When recurrent patellar dislocations or subluxations occur, patellofemoral instability is likely to be present. This instability may be due to damage to the anatomical stabilizing structures because of an earlier traumatic patellar luxation, or a predisposing vulnerability in the patellofemoral joint, like soft tissue pathology, patellar alta or trochlear dysplasia [8]. Primary patellar dislocation is most often treated conservatively with a short duration of immobilization by means of a brace/tape, followed by strengthening of the quadriceps muscles and range of motion training [3, 22]. In contrast, most recurrent patellar dislocations are treated surgically as they are frequently based on a malaligned limb, osseous deformities or soft-tissue damage [22]. Surgical patellar stabilizing procedures can be divided into two groups: osseous realignment procedures and soft tissue procedures [16, 22]. The medial patellofemoral ligament (MPFL) reconstruction is the most widely described soft tissue procedure, along with the Roux-Goldthwait procedure and the three-in-one technique. They all serve the purpose of stabilizing the patellofemoral joint by inducing a medializing force [12,13,14,15, 17, 22]. The SST procedure modifies and combines these techniques without using a semitendinosus/gracilis or allograft. This makes the procedure less invasive, and also fit for the paediatric population due to the lack of any osseous corrections.

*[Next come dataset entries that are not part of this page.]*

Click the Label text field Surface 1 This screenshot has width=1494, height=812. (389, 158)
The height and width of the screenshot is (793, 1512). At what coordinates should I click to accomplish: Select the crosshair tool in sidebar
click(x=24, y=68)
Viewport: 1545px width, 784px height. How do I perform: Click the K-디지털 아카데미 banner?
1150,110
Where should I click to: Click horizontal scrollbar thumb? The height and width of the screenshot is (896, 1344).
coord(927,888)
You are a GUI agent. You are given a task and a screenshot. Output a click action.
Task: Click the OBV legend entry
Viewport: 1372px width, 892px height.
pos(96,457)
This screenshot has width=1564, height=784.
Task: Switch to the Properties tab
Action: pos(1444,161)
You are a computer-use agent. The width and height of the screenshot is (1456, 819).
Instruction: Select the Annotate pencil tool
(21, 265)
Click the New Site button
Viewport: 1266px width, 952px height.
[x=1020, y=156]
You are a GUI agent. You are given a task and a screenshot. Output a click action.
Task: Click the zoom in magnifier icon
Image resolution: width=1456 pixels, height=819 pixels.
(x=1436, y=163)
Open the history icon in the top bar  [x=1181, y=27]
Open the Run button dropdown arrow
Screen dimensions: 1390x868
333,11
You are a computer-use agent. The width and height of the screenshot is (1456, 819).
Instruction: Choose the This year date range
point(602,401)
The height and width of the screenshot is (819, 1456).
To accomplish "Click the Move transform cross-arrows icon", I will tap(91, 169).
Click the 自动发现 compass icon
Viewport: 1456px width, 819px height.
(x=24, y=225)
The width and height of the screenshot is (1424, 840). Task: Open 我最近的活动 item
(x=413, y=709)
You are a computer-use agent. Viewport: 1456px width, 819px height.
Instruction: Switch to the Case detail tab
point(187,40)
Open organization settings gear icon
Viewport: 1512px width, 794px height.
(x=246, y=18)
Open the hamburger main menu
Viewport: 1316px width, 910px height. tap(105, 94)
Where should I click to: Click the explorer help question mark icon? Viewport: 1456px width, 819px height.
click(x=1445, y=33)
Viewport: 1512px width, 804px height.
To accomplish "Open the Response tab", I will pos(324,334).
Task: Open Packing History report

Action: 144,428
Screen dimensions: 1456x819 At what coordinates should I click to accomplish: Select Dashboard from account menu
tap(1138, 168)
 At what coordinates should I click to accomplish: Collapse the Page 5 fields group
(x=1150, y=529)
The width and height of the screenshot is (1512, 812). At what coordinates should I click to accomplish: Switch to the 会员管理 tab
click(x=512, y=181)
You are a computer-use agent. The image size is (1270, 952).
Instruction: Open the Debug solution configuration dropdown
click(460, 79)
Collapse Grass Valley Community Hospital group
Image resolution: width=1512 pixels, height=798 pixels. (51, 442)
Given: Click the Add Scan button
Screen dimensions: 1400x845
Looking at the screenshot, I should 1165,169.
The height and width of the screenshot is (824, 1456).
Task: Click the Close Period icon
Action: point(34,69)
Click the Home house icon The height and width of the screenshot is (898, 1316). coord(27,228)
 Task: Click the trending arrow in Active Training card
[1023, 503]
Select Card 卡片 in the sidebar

The purpose of this study is to describe the operative technique and clinical outcome of a novel four-in-one technique: the Spaarne Soft Tissue Procedure (SST). It was first performed in 2001 at a tertiary hospital in the Netherlands to treat patients with recurrent patellar dislocations. The procedure consists of 4 steps: 1) releasing the lateral retinaculum, 2) reinforcement of the MPFL by utilizing a strip of the medial retinaculum, 3) transferring the lateral third (before 2010) or quarter (after 2010) of the patellar tendon (PT) to the medial side, 4) reefing the gab of the medial retinaculum.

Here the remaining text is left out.